:: Exercise aim ::
Consider the listing below. Extract exactly the lines from the line containing "You are a computer-use" to the line containing "Instruction: Open the", both included.

:: Data to examine ::

━━━━━━━━━━━━━━━━━━━━━━━━━━━━━━

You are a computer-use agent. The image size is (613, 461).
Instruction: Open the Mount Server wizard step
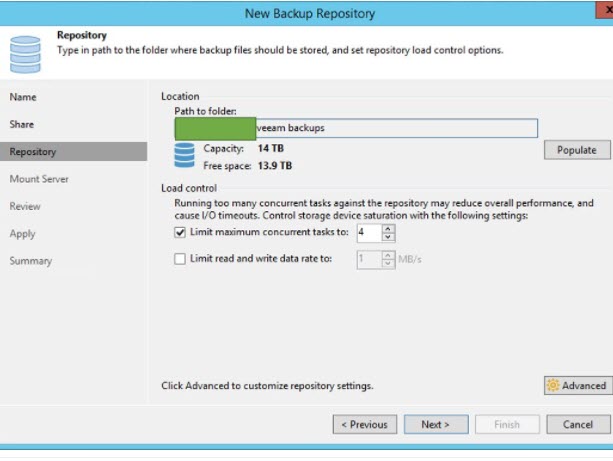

━━━━━━━━━━━━━━━━━━━━━━━━━━━━━━

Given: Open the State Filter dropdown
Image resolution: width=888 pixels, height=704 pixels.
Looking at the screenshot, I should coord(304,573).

━━━━━━━━━━━━━━━━━━━━━━━━━━━━━━

:: Answer space ::
You are a computer-use agent. The image size is (613, 461).
Instruction: Open the Mount Server wizard step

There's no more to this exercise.